Despite the recent developments in the Middle East since the US Pentagon launched an airstrike that killed Iranian commander Soleimani, stoking fears that a war between the US and Iran could be in the near future, the overall picture in the USD/JPY didn't substantially change.
With no sustainable risk-off hitting the market and volatility staying all in all quite low, a sustainable drop below 108.00 wasn't seen, in fact the USD/JPY is currently trading back above 109.00 and in positive territory for the week.
Whether this will change or not is not only dependent on the developments in regards to the US and Iran, but also dependent on today's Non-Farm Payroll data set which will be published at 1330 GMT.
The consensus for December lies at 164,000, after NFPs increased by 266,000 in November 2019. Main driver for the solid print in December was certainly the strong number from the manufacturing sector, reflecting the return of workers from a GM strike.

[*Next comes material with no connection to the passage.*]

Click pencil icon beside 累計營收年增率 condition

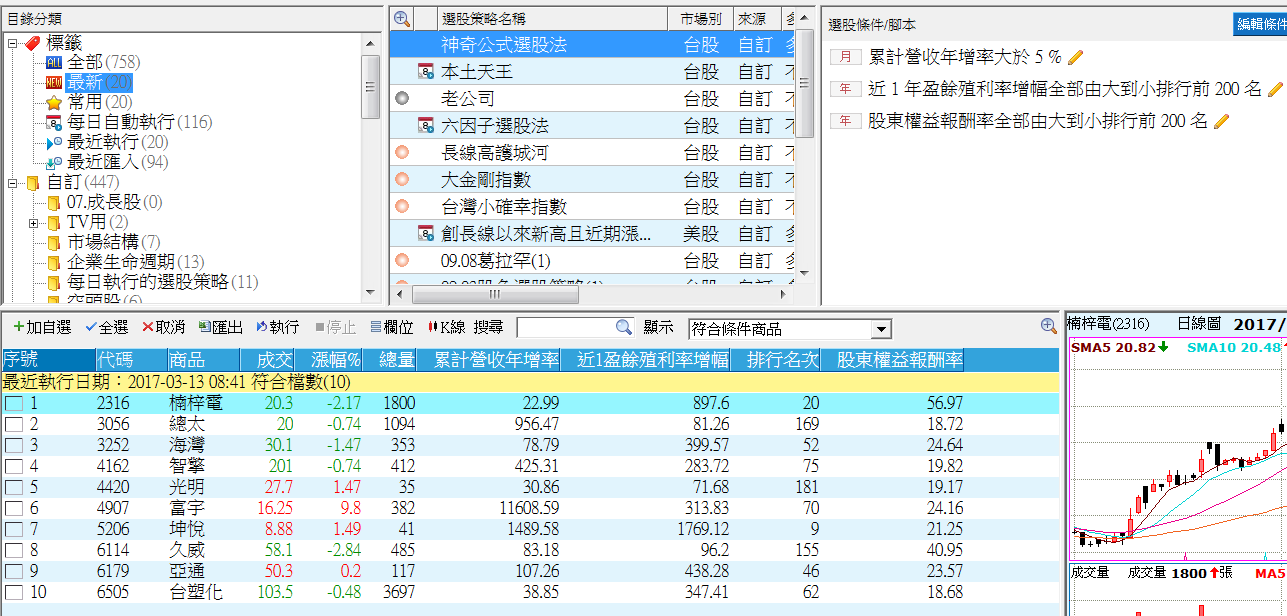tap(1076, 58)
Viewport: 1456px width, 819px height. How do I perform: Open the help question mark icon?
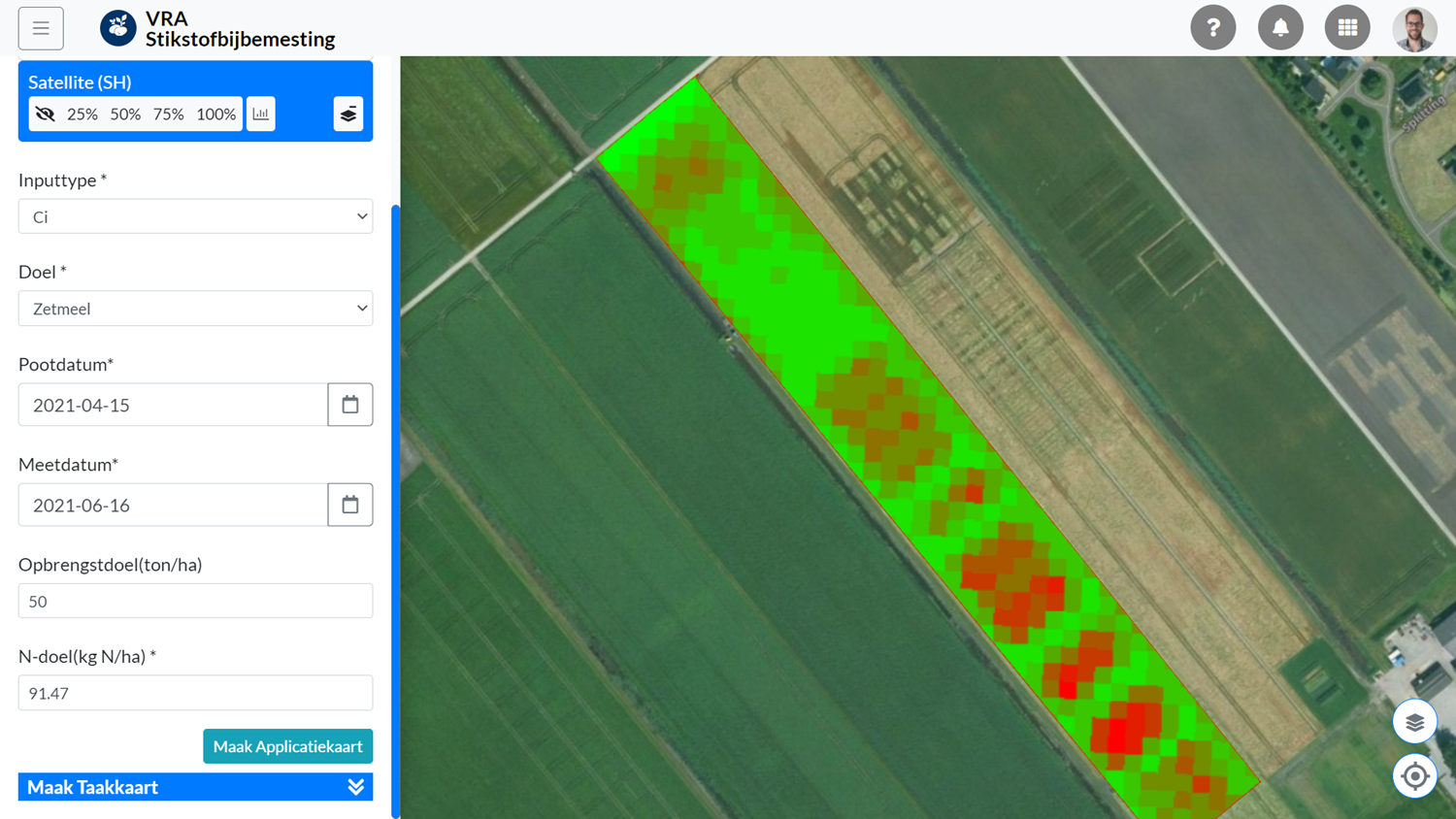[1212, 28]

But given the latest ISM Employment numbers and without striking workers returning, this month's NFPs could likely disappoint.
If so and expectations of market participants of at least one 25 basis point cut in 2020 keep on increasing significantly above 70% (currently and according to the Fed Watch Tool we see a likelihood of ~60%), the USD/JPY could see another drop down to 108.00.
In general, we still consider the USD/JPY an attractive short candidate from a risk-reward perspective midterm.
Technically, the main focus stays on 106.80/107.00, where, from a technical perspective, a break lower could result in a drop as low as 105.00 and probably even lower.
On the other hand: a push above 110 activates 110.70, playing into the cards of USD/JPY bulls, at least short-term.